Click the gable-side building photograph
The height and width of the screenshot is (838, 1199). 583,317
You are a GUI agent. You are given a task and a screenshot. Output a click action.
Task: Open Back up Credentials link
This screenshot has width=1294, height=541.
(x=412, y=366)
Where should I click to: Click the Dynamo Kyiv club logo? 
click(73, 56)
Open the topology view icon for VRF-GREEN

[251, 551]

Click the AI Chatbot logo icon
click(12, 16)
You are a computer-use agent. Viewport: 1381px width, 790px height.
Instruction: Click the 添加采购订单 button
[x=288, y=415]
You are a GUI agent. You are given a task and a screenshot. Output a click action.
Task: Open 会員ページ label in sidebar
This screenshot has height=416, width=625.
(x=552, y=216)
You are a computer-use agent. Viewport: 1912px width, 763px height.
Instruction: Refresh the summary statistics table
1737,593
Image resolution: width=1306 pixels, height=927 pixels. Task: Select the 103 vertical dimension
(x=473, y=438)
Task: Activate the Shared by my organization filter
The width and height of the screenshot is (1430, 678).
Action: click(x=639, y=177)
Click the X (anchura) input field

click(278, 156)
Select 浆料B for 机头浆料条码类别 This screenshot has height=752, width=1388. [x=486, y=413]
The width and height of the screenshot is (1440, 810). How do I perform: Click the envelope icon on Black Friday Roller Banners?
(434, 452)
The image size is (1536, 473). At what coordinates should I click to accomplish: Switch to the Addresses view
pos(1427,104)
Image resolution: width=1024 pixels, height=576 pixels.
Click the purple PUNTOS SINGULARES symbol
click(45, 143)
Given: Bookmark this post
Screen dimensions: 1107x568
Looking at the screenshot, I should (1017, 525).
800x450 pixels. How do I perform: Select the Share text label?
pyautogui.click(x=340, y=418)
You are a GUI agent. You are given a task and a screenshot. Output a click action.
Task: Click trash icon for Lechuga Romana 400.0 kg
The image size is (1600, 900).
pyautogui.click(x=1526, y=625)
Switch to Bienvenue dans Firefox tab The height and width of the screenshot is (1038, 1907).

---*---

§ ASSIGNMENT: Look above for the line that contains "Select 浆料B for". Starting there, transcribe every line exactly until you have copied the line that contains "Image resolution: width=1024".

§ THE ANSWER:
Select 浆料B for 机头浆料条码类别 This screenshot has height=752, width=1388. [x=486, y=413]
The width and height of the screenshot is (1440, 810). How do I perform: Click the envelope icon on Black Friday Roller Banners?
(434, 452)
The image size is (1536, 473). At what coordinates should I click to accomplish: Switch to the Addresses view
pos(1427,104)
Image resolution: width=1024 pixels, height=576 pixels.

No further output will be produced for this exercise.